In Gilead non c’è posto per la plastica, il divertimento, i bar, i ristoranti, i negozi alla moda e quasi tutto ciò che il mondo occidentale conosce.
Pochissimi punti di commercio offrono solo prodotti senza marca. Tutto è spogliato di qualsiasi identità, dalle scatole di pelati alle persone.
Le donne sono ridotte in categorie: le mogli (vestite di blu); le “Martha”, ovvero le domestiche (di verde); le ancelle, le uniche femmine fertili destinate alla riproduzione (vestite di rosso). E poi ci sono le zie, vestite di marrone, che si occupano dell’educazione e della disciplina delle ancelle.

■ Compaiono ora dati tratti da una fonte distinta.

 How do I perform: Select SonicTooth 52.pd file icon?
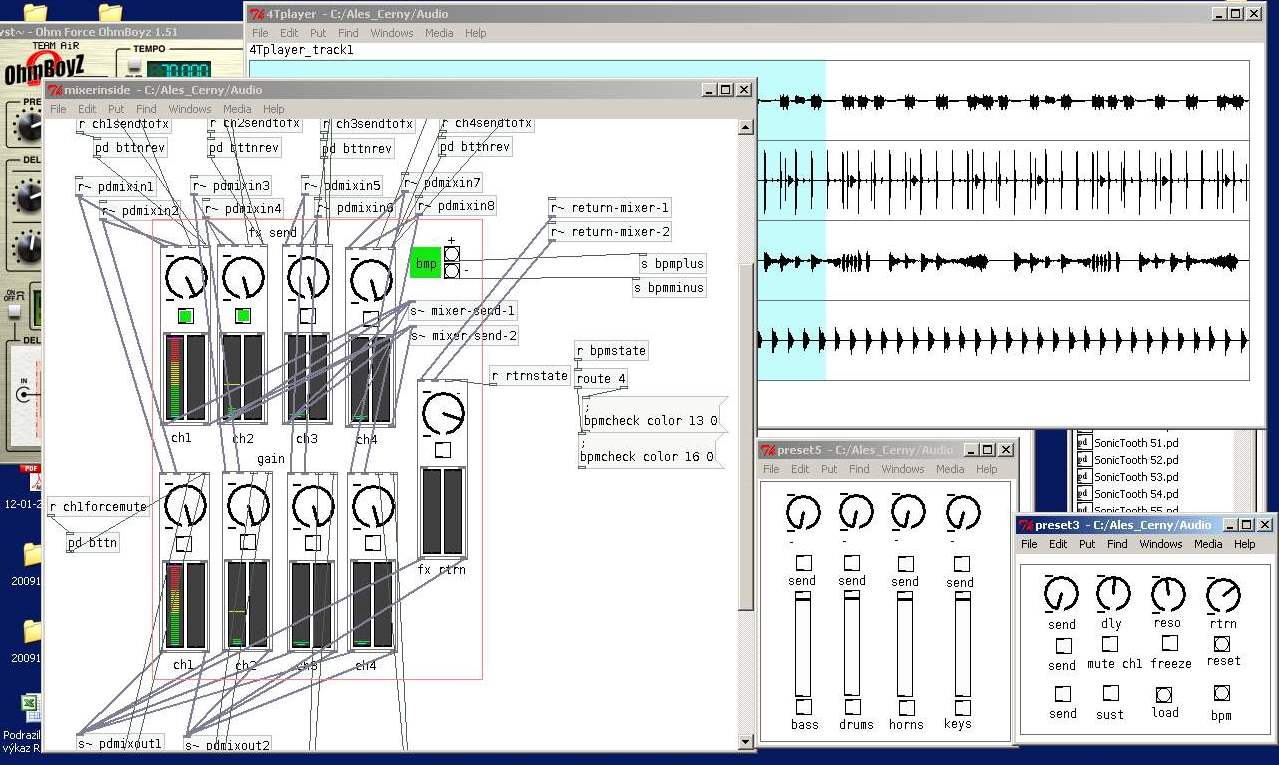[x=1083, y=460]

Una prima stagione che funziona a meraviglia
E tra le ancelle scarlatte, troviamo la nostra protagonista, June Osborn (Elizabeth Moss), alias Offred (ogni ancella prende il nome dal suo Comandante) che si trova praticamente ‘rinchiusa’ nella casa del Comandante Fred Waterford (Joseph Fiennes) e di sua moglie Serena (Yvonne Strahovski). Dai quali viene ciclicamente violentata – la moglie la tiene per le braccia mentre il marito la stupra – in una pratica che si chiama “la cerimonia”, nella speranza che l’ancella rimanga gravida e possa dare loro un figlio.
Il tutto alla luce del sole e secondo la legge di Gilead, che, aggrappandosi e distorcendo un passo della Bibbia, ammette lo stupro programmato delle poche donne ancora capaci di procreare.

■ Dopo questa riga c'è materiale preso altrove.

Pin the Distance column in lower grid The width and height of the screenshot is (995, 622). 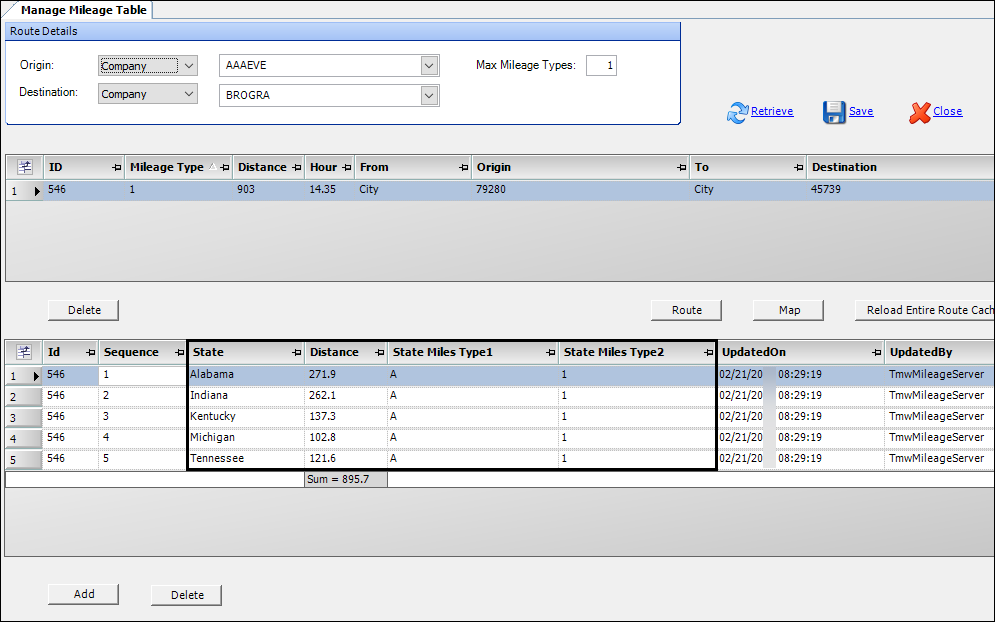(378, 353)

La prima stagione, quasi del tutto fedele al romanzo The Handmaid’s Tale, funziona a meraviglia. June vive in un mondo dove non ha voce. Sono i suoi pensieri a guidarci tra i bancali semivuoti del supermercato, i minacciosi corridoi della casa, l’ufficio del Comandante, il salotto dove viene costantemente umiliata.
E’ quindi la “voice over” di Elizabeth Moss a raccontarci Gilead, dal suo ristrettissimo punto di vista, quello di una donna segregata al ruolo di schiava sessuale che non ha più alcun diritto.

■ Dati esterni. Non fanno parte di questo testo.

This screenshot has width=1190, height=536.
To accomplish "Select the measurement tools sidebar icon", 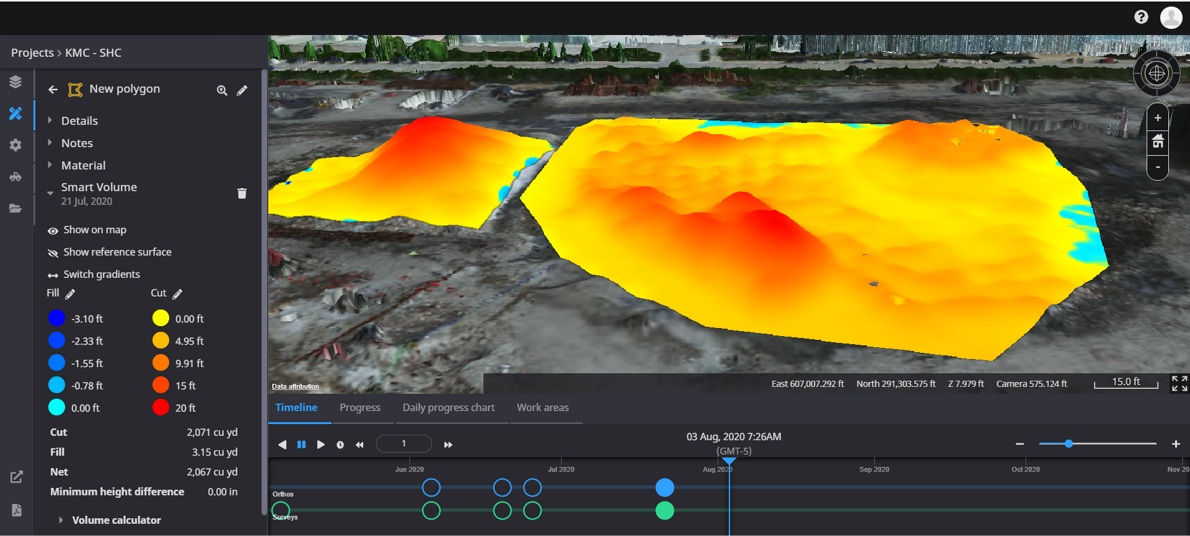I will pyautogui.click(x=15, y=114).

Ed è per questo che The Handmaid’s Tale ci fa così paura. Siamo dentro ai suoi pensieri, imprigionati come lei nella sua testa.
Le (ancora buone) stagioni 2 e 3 di The Handmaid’s Tale
Ma se questo funziona benissimo per un testo scritto, non può durare a lungo in una trasposizione cinematografica. Dopo le prime puntate audaci e soffocanti, dove June subisce il mondo che la circonda, contrariamente al libro, lei comincia a ribellarsi apertamente.
Si rompe così la magica angoscia del punto di vista della sottomissione ed inizia un lungo capitolo sulla ribellione.
Abbiamo quindi una seconda e terza stagione dove June, assieme ad un manipolo di altre ancelle, tenta di sollevarsi dalla schiavitù del regime. Entriamo in un loop di torture, evasioni, morti, catture, e poi di nuovo torture, fughe, uccisioni senza sosta.
Il libro di Margaret Atwood ha una violenza insita e potentissima, senza alcun bisogno di lunghe descrizioni di torture o pene capitali.
E la serie ha tenuto fino a dove il libro aveva indicato il cammino.
Poi ha dovuto arrangiarsi insistendo su ciò che attira sempre: la violenza perpetrata su un eroe invincibile e i suoi degni compagni, banalizzando il senso stesso della Teocrazia così abilmente descritta all’inizio.
Eppure la seconda e terza stagione di The Handmaid’s Tale ancora reggono bene. Gilead diventa sempre più estetica e terrificante. Si esce da Boston e si va a Washington, aprendo un po’ la visione di questo mondo. I lunghi ed estenuanti tempi narrativi ben si accordano al minaccioso Regime e alle fughe della nostra eroina
Ma tutto perde mano a mano di raffinatezza.
La quarta stagione (SPOILER): calvario di June, e nostro
La solidarietà femminile diventa scontata, i cattivi sempre più cliché e i buoni invincibili.
Per ben due volte June ha la possibilità di fuggire da Gilead ma decide di restarvi (the show must go on).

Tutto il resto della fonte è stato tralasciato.